What happened in our nation when we separated religious principles from the public arenas? Violent crime after remaining stable prior to 1962 has risen over 800% since the courts decisions. It is rising faster than our population growth.

Since 1962 America has become number one in the world in Violent Crime, divorce, voluntary abortion, illegal drug use, and in the western world, teenage pregnancy and illiteracy.

And we can call all we want for more jails, more juvenile centers, but the reality is that this is a spiritual battle and until we reach our youth and nation with Jesus Christ, until God is invited back in our schools and government, we’ll be fighting a losing battle.

Christianity stops crime because it controls the heart, and crime comes out of the heart. If you don’t purify the heart, you won’t stop the crime. That is why Christian teachings and principles are so important to government.

So what do we do?

We need to remember that the "Separation of Church and State" as we know it is not the teaching of our founding fathers. It is not an historical teaching in our country. It is not in the constitution or Bill of Rights. It is not a teaching of any law until recently.

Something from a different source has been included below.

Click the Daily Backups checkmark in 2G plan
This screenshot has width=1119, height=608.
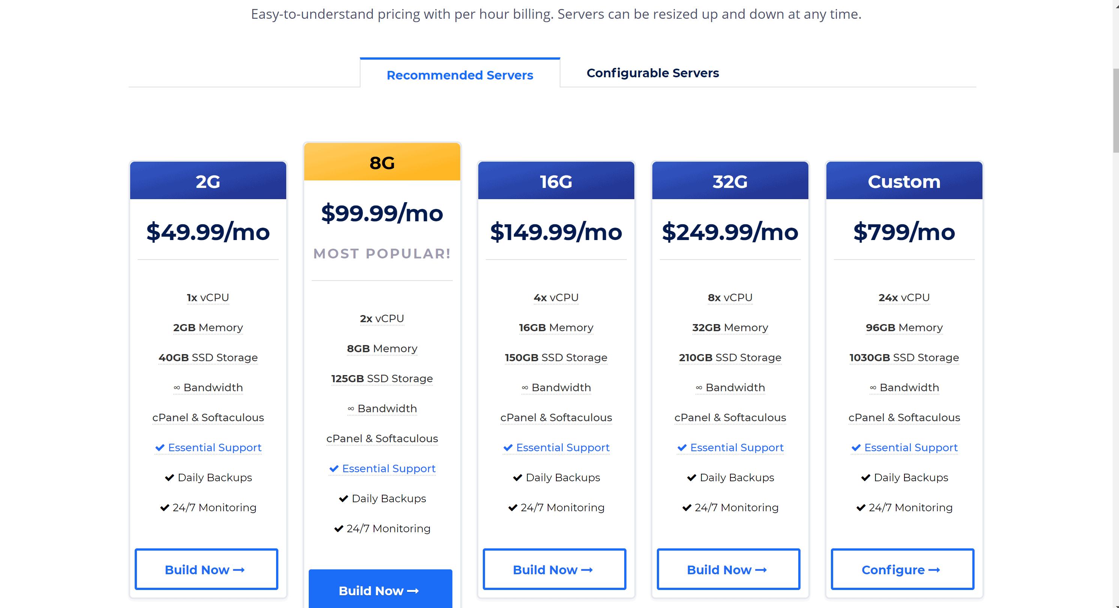click(169, 478)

And we must also understand that the current view of a separation of Church and state is not a biblical teaching. Separation of Church and state says, "Okay Christian, you can be salt and you can be light, but you can only do it within the walls of the church or in the confines of your own home. You can’t do it in the world. That is not a biblical teaching.

We need to believe those things but we also need to take action as well.

Prov. 18:1 says "A man who isolates himself, seeks his own desires; he rages against all wise judgment."

We cannot isolate ourselves. We must take a stand. It is absolutely hypocritical of us, to get mad, and yell and scream about the government forcibly removing God and prayer from our schools, when we have voluntarily removed God and prayer from our homes.

It’s hypocritical to get upset and then not use our right and responsibility to vote into office those that will take a Christian stand.

Your vote does matter. We need to be willing to do something about what we believe. And maybe that’s more than voting.

I urge the young people here today, "If you want to do something big for God maybe it means being a pastor or a missionary. But maybe even more so today it means being a politician, or lawyer, or judge, or a school superintendent. Taking the principle of God back into the areas of our society and government where they have been removed.

We have a Godly heritage in America, but we have robbed by the 3%. They have taken that heritage away, and we need to take it back.